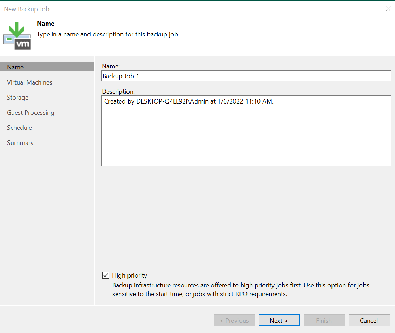This screenshot has height=333, width=395.
Task: Click the high priority RPO explanation text
Action: pos(241,290)

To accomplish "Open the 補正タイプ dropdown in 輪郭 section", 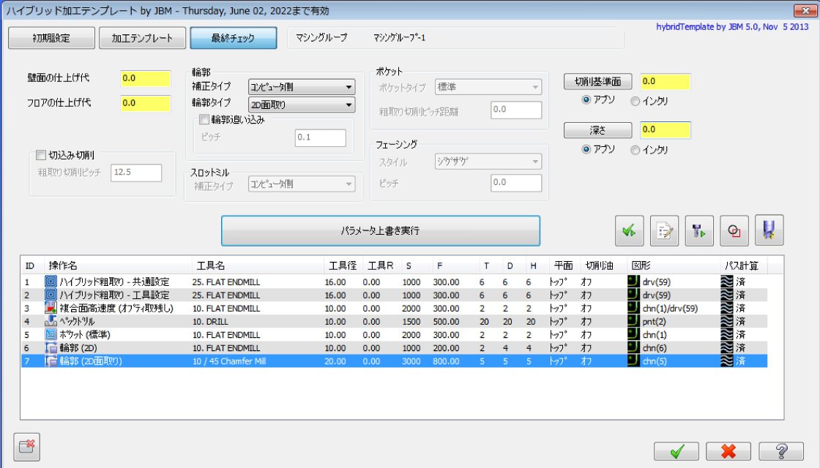I will click(302, 87).
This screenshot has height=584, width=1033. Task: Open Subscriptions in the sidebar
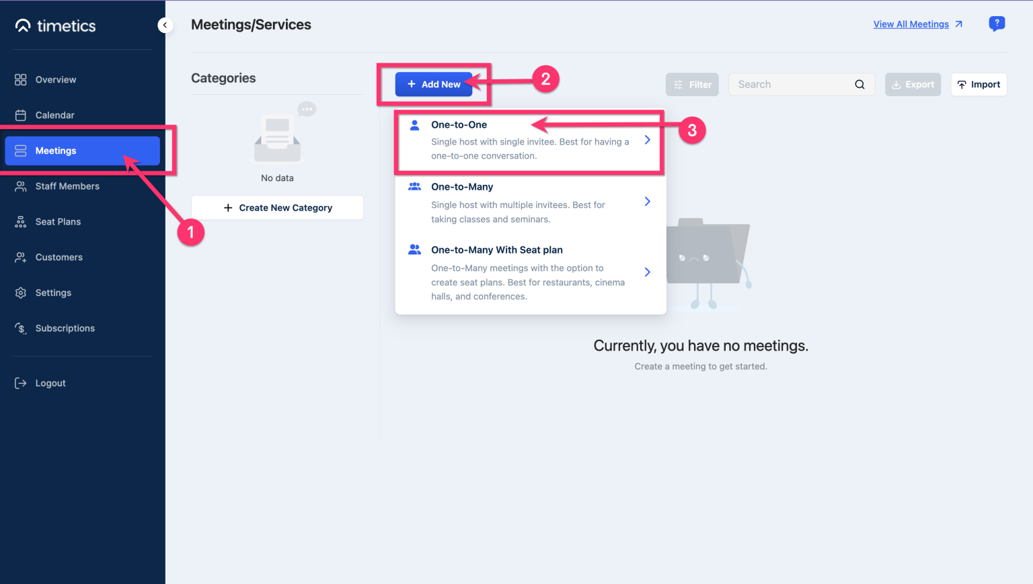point(65,328)
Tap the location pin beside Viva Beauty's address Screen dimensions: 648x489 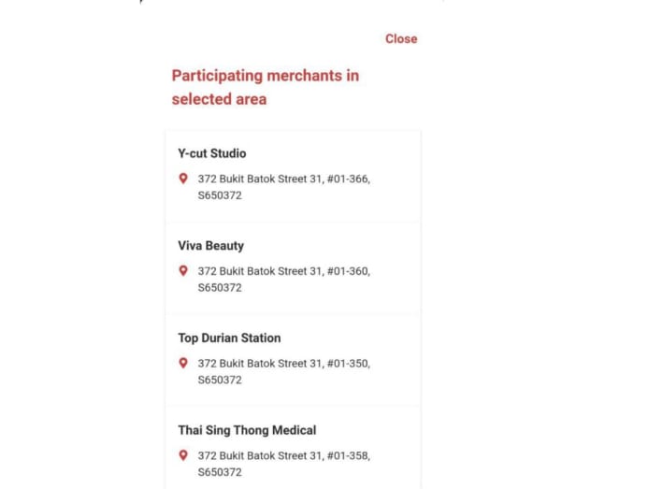(x=183, y=270)
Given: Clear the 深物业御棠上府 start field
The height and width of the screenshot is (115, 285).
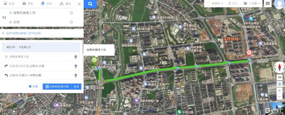Looking at the screenshot, I should click(72, 13).
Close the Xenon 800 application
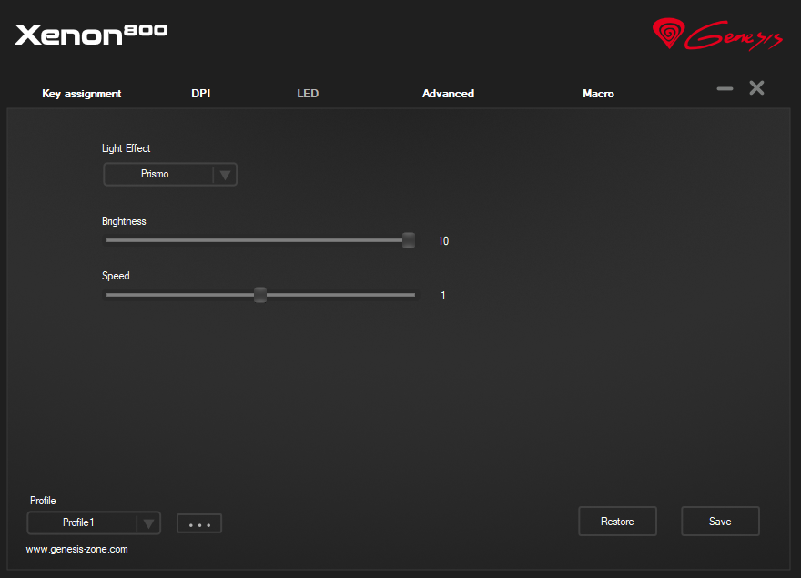This screenshot has width=801, height=578. click(756, 88)

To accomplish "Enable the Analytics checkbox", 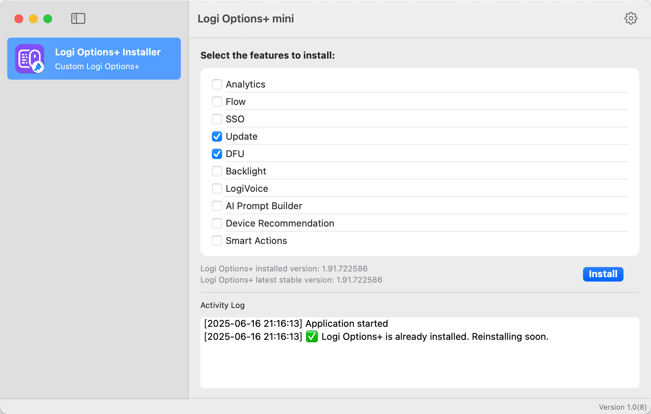I will click(217, 84).
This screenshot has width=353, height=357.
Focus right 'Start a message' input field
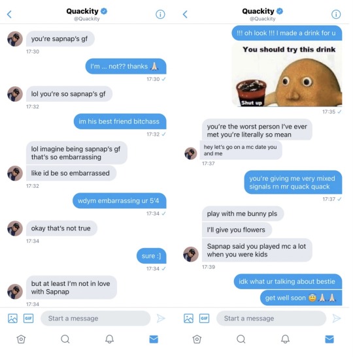pos(271,318)
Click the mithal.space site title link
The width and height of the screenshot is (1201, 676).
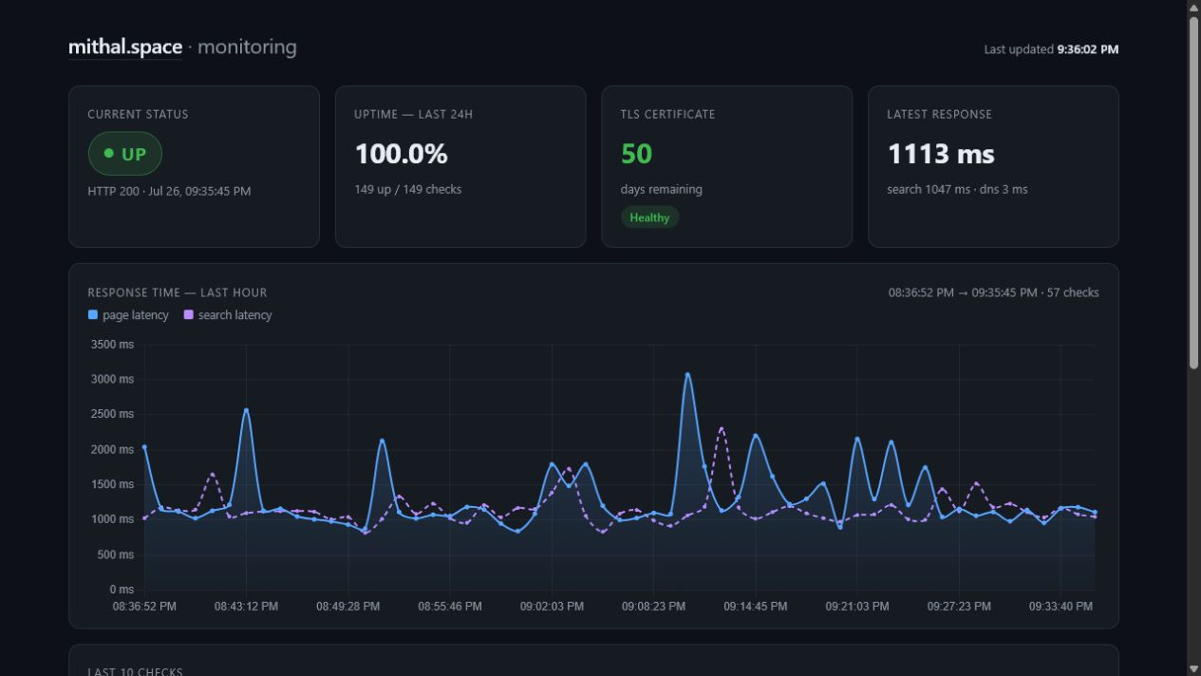pos(125,47)
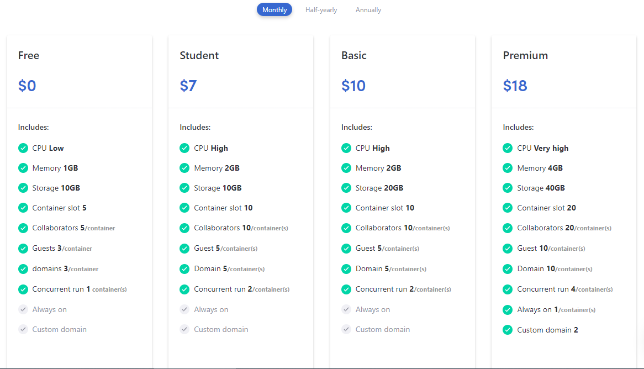The width and height of the screenshot is (644, 369).
Task: Click the check icon beside Premium Always on
Action: (508, 310)
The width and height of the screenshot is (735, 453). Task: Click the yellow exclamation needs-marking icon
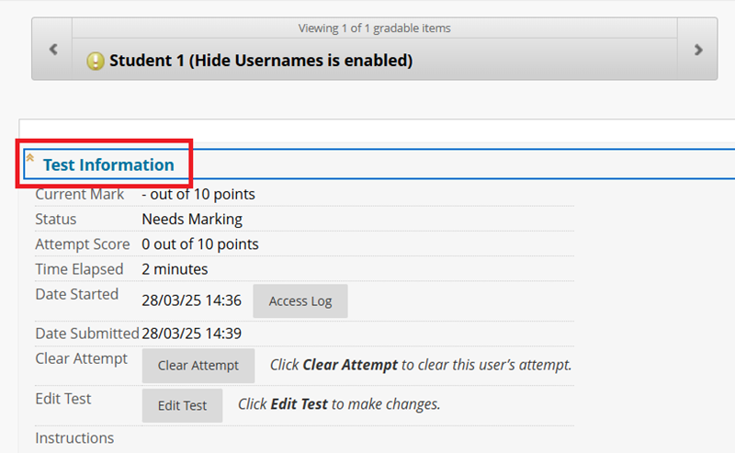[96, 62]
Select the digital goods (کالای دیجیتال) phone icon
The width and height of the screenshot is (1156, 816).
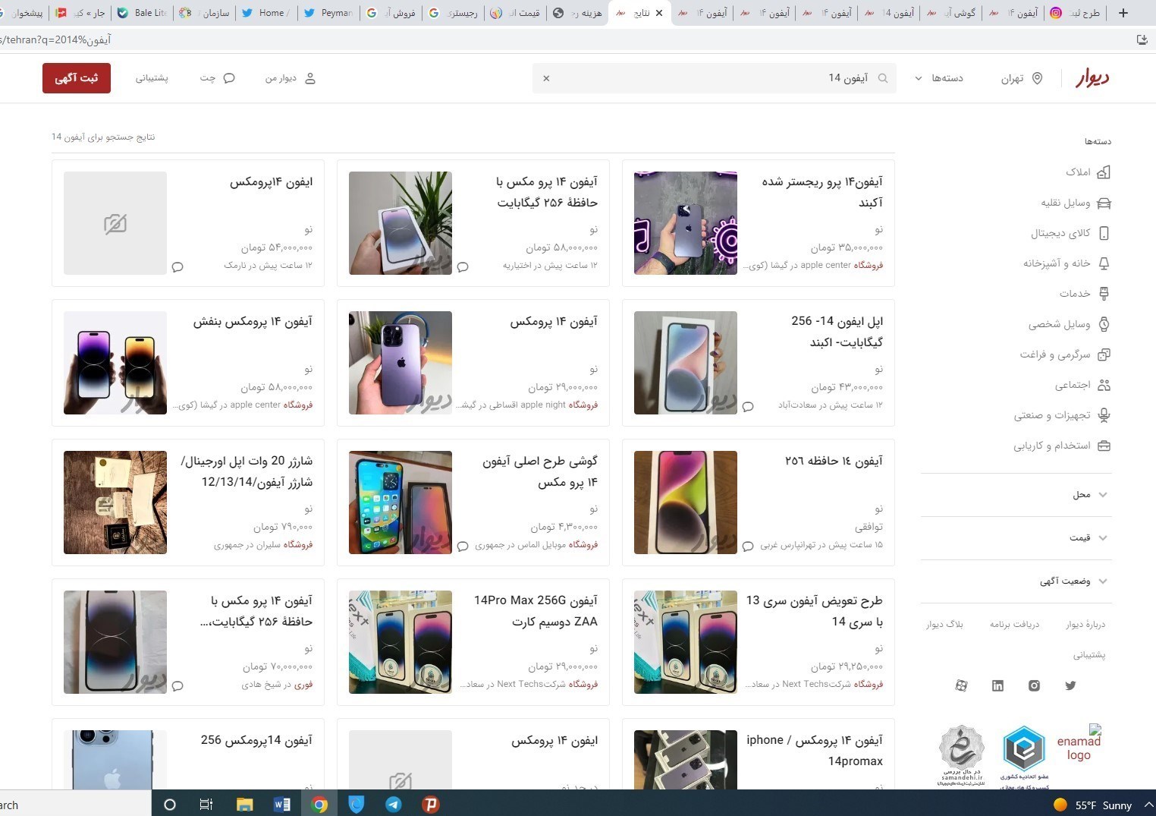click(1104, 233)
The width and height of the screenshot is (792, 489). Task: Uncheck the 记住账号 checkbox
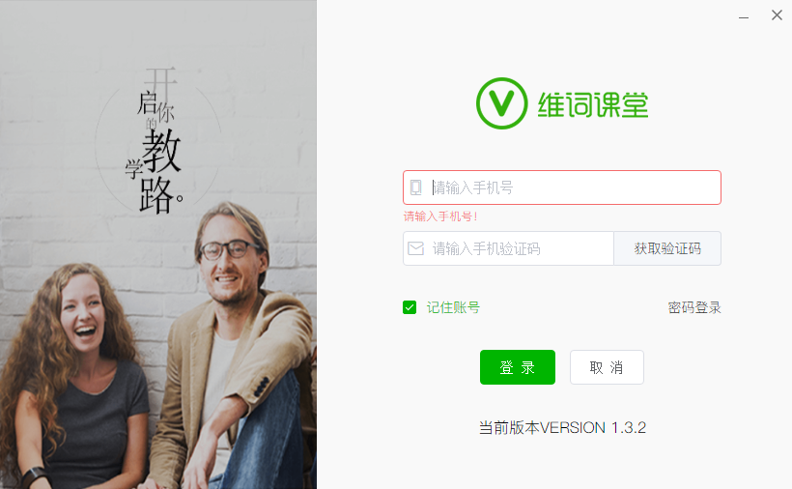coord(410,307)
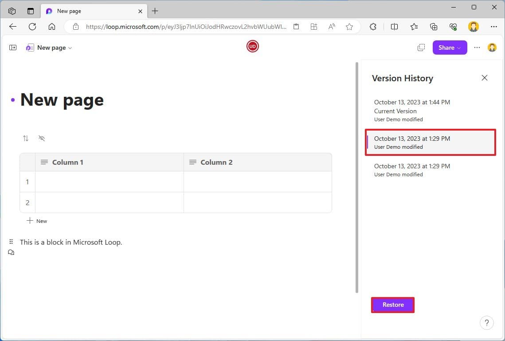Image resolution: width=505 pixels, height=341 pixels.
Task: Click the copy as Loop component icon
Action: pyautogui.click(x=421, y=48)
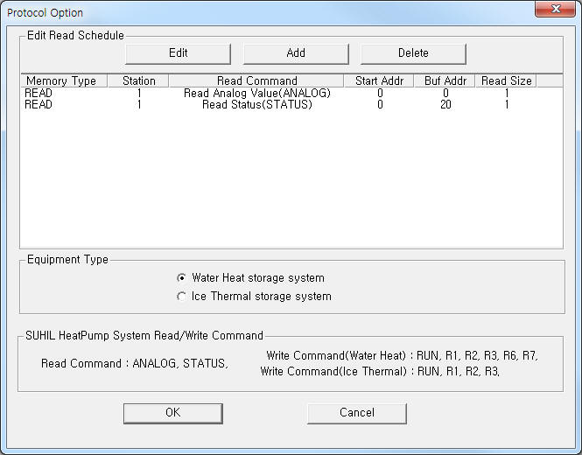Click the Station column header

(138, 81)
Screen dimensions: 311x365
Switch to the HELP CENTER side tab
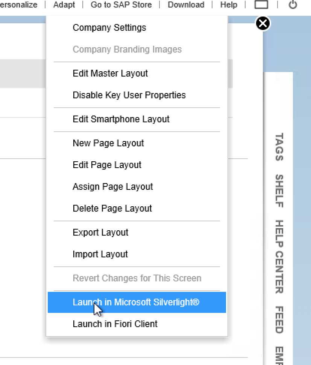pos(279,257)
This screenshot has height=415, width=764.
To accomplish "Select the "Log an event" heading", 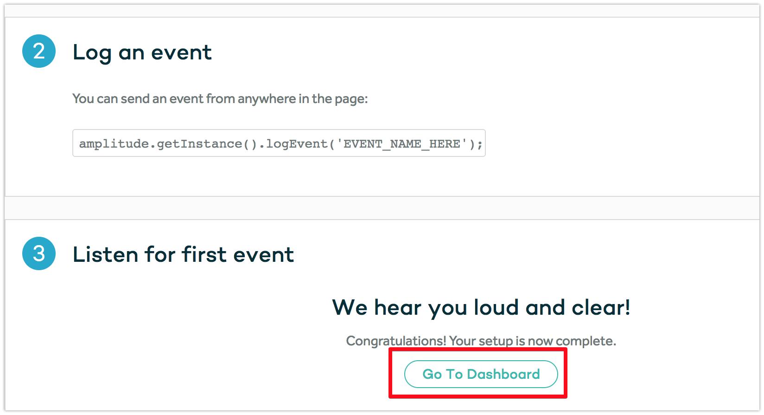I will point(142,52).
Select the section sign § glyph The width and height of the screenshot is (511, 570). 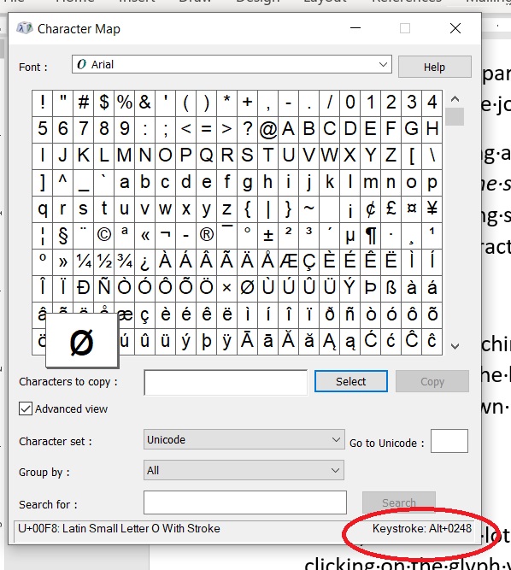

_TASK STATEMENT_:
From the material above, reproduce only what runs from the line holding "The width and height of the screenshot is (792, 489)." down to the line holding "This screenshot has height=415, width=764.", both included, pictures excluded.

_TASK RESPONSE_:
The width and height of the screenshot is (792, 489). Task: Uncheck the 记住账号 checkbox
coord(410,307)
Image resolution: width=505 pixels, height=341 pixels.
Task: Click the copy as Loop component icon
Action: pyautogui.click(x=421, y=48)
Click the Station column header

(138, 81)
Screen dimensions: 311x365
Switch to the HELP CENTER side tab
pos(279,257)
This screenshot has height=415, width=764.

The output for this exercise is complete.